The current behavior of SPrintf seems to be that the std::string used as a write-buffer has new data appended instead of having existing data replaced with new as the equivalent C function sprintf does. Consequently, I have to do "<string instance>.clear()" in order to reuse the same string during repeated SPrintf calls.
I'll be happy to submit a patch if you agree with my observation that SPrintf should mimic sprintf and always start at position 0 in its write-buffer and replace any existing data.
-Tom
If you would like to refer to this comment somewhere else in this project, copy and paste the following link:
The rationale for that behavior was that appending is "more primitive" than clearing and then appending, i.e., if all you have is a SPrintf that always clear()s, you cannot build a string efficiently with multiple calls to SPrintf. In contrast, if all you have is a SPrintf that never clears, it's easy to clear the target from the outside. Incidentally, you _can_ build a string efficiently with multiple calls to sprintf if you preallocate your buffer accordingly and do the appropriate pointer arithmetic (unpleasant but efficient).
That being said, it's hard to tell which behavior is better and closer to sprintf. I'm curious to hear what other people think.
Andrei
If you would like to refer to this comment somewhere else in this project, copy and paste the following link:
Andrei, thanks for your reply. (Note that I have loved your Printf family since I first read your article introducing it--have you proposed it as a Boost library?)

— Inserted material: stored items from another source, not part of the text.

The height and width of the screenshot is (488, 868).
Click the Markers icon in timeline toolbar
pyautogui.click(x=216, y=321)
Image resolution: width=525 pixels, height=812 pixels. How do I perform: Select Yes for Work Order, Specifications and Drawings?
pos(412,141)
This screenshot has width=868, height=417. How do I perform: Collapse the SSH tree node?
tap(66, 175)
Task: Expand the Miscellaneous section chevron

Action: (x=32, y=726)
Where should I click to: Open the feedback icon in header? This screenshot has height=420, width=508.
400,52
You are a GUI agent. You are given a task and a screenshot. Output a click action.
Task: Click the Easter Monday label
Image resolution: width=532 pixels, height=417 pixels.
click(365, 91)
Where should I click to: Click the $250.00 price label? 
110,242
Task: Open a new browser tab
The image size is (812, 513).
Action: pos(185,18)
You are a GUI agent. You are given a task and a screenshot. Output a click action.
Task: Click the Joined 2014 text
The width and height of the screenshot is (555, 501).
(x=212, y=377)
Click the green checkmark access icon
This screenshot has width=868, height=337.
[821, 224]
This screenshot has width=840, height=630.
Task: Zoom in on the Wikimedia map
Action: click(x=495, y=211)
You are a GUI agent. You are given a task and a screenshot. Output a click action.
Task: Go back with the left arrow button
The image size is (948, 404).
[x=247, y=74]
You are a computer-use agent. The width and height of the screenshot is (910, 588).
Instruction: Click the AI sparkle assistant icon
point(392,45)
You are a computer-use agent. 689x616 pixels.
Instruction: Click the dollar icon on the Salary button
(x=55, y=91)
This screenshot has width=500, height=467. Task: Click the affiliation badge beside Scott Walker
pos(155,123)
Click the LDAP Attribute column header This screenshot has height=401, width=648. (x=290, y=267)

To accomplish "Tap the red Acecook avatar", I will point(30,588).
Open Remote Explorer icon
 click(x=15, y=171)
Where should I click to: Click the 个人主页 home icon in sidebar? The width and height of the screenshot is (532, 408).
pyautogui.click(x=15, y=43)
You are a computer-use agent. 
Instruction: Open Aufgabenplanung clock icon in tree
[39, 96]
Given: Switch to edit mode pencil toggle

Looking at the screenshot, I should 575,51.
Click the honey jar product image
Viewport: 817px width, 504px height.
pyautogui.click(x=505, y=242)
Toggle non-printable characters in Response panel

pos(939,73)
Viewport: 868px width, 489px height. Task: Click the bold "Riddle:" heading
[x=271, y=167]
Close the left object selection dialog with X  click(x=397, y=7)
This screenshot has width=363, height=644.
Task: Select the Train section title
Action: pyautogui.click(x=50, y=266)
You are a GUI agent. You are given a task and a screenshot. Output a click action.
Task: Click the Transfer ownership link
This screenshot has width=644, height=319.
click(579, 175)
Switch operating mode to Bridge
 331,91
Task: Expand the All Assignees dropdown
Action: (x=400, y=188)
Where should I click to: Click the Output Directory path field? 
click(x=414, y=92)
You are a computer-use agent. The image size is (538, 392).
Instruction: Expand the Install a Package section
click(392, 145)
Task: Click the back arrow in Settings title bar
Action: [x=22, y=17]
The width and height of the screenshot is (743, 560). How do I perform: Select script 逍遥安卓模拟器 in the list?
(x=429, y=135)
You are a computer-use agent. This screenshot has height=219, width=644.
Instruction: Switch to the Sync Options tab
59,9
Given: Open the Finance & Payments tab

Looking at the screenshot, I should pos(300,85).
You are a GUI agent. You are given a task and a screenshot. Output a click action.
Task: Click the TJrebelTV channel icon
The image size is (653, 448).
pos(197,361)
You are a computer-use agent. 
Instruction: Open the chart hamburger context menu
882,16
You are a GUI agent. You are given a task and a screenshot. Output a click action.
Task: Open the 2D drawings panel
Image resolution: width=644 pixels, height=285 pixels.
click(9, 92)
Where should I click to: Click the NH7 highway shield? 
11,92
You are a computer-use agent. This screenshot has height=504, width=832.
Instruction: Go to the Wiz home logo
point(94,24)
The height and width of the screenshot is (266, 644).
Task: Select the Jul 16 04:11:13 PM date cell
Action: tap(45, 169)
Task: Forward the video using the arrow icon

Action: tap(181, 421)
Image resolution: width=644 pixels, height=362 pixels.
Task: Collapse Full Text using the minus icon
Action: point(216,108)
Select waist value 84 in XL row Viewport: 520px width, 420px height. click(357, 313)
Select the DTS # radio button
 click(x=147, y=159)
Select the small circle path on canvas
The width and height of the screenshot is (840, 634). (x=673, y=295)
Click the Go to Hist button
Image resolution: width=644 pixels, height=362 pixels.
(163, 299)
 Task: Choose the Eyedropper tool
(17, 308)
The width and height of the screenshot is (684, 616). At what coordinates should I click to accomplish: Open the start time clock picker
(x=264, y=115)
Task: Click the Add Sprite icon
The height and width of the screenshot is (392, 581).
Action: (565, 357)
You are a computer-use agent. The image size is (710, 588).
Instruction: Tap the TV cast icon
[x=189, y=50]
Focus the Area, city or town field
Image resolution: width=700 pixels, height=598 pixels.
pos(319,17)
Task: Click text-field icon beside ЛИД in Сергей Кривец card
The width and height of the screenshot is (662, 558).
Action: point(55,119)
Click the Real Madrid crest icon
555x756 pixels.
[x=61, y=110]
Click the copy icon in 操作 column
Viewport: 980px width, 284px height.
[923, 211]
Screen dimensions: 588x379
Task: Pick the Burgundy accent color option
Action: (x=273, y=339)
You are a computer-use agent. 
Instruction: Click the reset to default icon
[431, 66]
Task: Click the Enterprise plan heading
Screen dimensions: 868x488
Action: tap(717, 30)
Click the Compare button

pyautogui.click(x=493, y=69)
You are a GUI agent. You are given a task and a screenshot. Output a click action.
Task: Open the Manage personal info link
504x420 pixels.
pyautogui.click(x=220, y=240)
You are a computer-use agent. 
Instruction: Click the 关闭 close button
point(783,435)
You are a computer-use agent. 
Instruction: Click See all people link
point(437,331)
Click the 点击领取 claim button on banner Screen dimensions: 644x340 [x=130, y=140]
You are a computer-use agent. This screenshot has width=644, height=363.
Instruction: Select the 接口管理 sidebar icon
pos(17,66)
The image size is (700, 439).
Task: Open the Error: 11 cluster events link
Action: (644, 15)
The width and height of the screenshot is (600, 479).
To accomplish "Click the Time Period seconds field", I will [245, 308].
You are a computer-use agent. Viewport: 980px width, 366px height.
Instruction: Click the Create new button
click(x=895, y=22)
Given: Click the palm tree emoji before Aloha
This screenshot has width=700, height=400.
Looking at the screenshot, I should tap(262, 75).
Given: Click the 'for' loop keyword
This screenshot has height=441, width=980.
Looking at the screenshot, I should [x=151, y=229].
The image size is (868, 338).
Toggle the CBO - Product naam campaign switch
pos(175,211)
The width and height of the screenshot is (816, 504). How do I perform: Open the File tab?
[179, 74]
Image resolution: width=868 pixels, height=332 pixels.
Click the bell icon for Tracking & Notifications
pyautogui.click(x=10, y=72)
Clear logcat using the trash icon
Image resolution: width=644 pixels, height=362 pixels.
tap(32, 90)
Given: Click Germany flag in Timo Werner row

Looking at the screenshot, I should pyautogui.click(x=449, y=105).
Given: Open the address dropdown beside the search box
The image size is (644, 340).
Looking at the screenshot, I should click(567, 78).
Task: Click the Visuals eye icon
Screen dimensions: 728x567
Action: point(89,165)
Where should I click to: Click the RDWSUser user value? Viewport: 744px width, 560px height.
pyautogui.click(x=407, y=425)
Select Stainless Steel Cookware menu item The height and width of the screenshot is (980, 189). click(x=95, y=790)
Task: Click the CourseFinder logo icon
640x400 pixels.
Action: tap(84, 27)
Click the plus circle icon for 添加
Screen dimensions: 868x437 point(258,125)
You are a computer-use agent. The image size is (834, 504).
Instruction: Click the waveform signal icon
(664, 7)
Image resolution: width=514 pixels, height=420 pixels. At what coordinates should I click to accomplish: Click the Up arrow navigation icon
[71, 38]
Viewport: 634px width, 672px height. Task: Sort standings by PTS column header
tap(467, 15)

Regarding which behavior is better, all I can say is that I used sprintf (and snprintf) for years (until SPrintf came along) and have always used the, to my perhaps naive view, "default" behavior where I passed it the beginning address of my buffer. I have never thought of using it to append because, for that operation, I usually used strcat with a formatted string (probably made with another sprintf call using another buffer).
If it were up to me, I think I would make the "clearing" behavior the default and expect the user to use something STL-like such as "SPrintf(buf.end(), fmt)(arg);" to append.
But again, I was never smart enough to see the appending possibility of sprintf, so most others may disagree.
-Tom
If you would like to refer to this comment somewhere else in this project, copy and paste the following link:
About the quality of SafeFormat - in order to really be up to snuff, FPrintf should do its own file locking, which is not portable. I never got around to doing it, and as a result SPrintf is slower than fprintf and less thread-safe (lines might get fragmented).
I, too, would like to minimize surprise to people used to the printf family, but it's hard to do so against efficiency concerns. (BTW the SPrintf(buf.end(), fmt)(arg) and SPrintf(buf.begin(), fmt)(arg2) in your later message won't work, as you noted. It would be interesting to print into insert_iterators though.)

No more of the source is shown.